The user must select the following information:
•Patient - use the picker to select which patient to create a consultation for.
•Visit Date - select the date using the drop down arrow.
•Visit Time - select the time using the up and down arrow.
Select the ‘Create’ button to create and save the visit.
The system will prompt the following message to confirm that the visit was saved, and provide the visit number. Select ‘Yes’ to print the visit card now or ‘No’ to exit.
Add Consultation Information to Patients Records
When the patient has attended the consultation the medical staff must update the patients records.
Enter\Select the patients visit number using the picker at the top of the screen.
The users details will appear in the display grids.
The consultation screen has the following tabs:
•Patient Info Tab - where patient, visit, procedure and prescription information can be viewed.
•Consultation Info Tab - where Consultation Information can be Added, Amended, Viewed or Deleted.
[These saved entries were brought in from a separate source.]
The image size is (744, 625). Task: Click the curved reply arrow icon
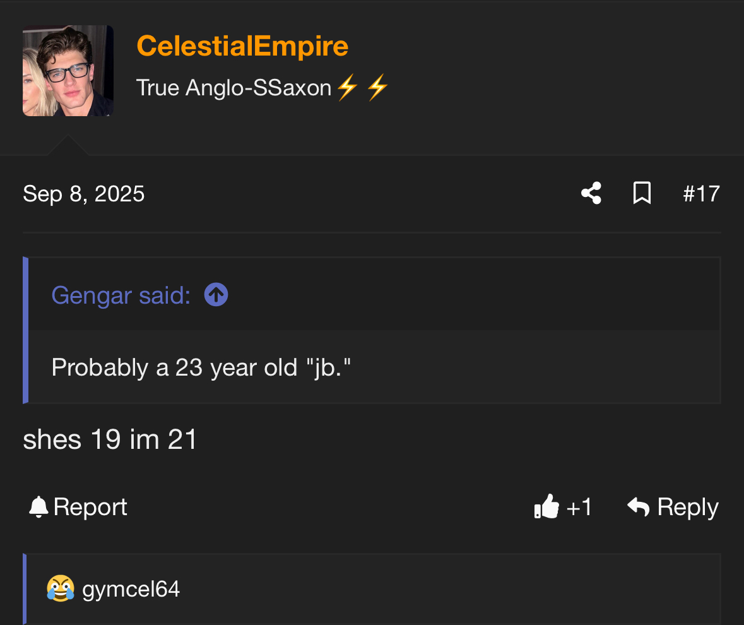point(639,507)
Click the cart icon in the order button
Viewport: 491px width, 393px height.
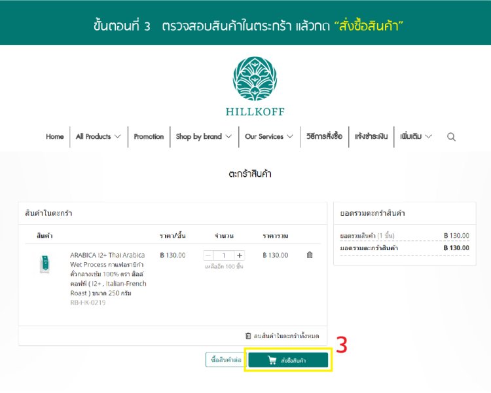coord(272,360)
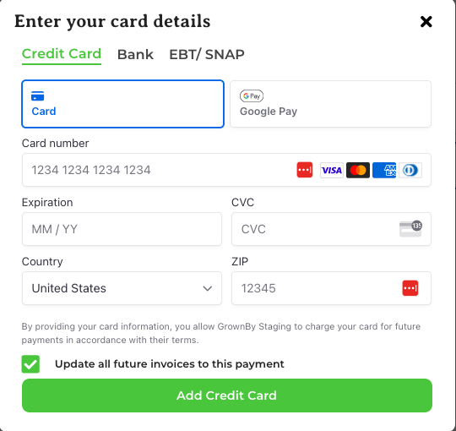
Task: Click the Mastercard logo icon
Action: (x=358, y=170)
The user can add the Patient’s Illness and Result of such Illness, such as Sick Leave or Fit for Work. Additional information, such as if it is a Hospital Consultation, if a Review Appointment should be scheduled and when, if it is HIV related, or if it was an Injury on Duty, can be captured in the fields provided.
•Procedures Tab - The procedures performed can be Added, Amended, Viewed or Deleted. Details such as the Staff / Doctors code, Procedure Type, Date, Quantity and Cost of the consultation as well as any notes necessary, can be added in the fields provided.
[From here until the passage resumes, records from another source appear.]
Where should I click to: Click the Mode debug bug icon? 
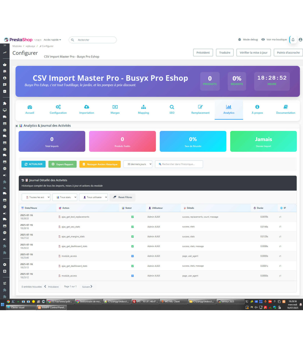(x=239, y=40)
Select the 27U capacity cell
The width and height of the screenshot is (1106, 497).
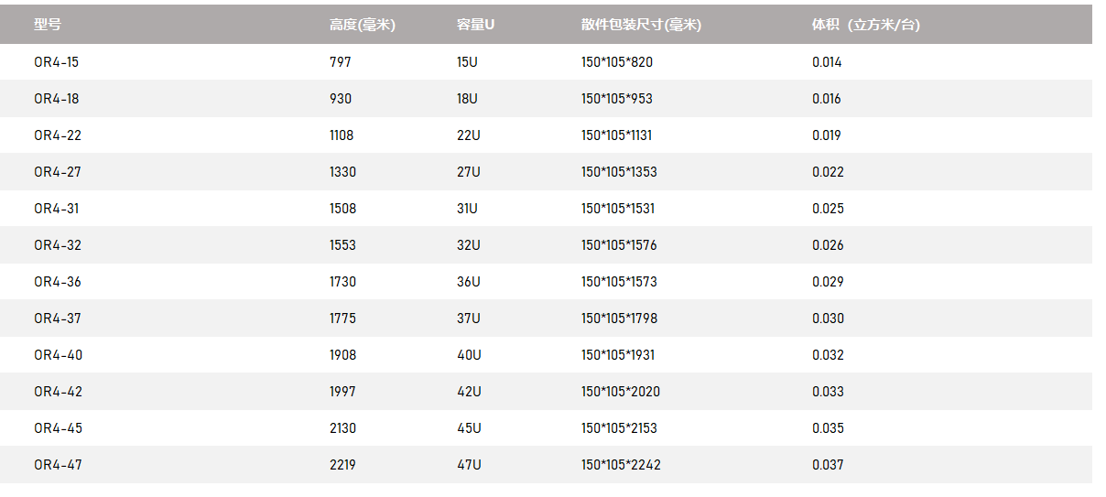click(x=468, y=172)
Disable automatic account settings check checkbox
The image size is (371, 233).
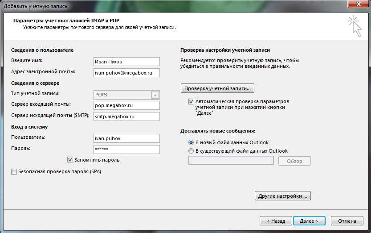click(x=192, y=102)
•Prescription Tab - Prescriptions can be Added, Amended, Viewed or Deleted. Prescriptions can be added by selecting the Active Ingredient, or Item, and thereafter filling in specific details, such as the Store that the prescription is from, Ingredient in the prescription, Strength of the Ingredient, the Item code, Frequency, Duration and if it is a Repeat Prescription.
•Medicines Issued Tab - Medicines Issued for the visit can be viewed, as well as the Visit Date, Script Date, Specialist Name who issued the medicine, and the Status (if the medicine has been invoiced). This information can also be Amended, Viewed or Deleted.
•Allergies - The Patients allergies can be added and Description Notes saved. These can also be Amended, Viewed or Deleted.
•Sick Leave Tab - Leave Type and Date From/To can be added for the patient. The information can also be Amended, Viewed or Deleted.
•HIV Information Tab - the Patients HIV information, such as CD4 cell count, can be Added, Amended, Viewed or Deleted.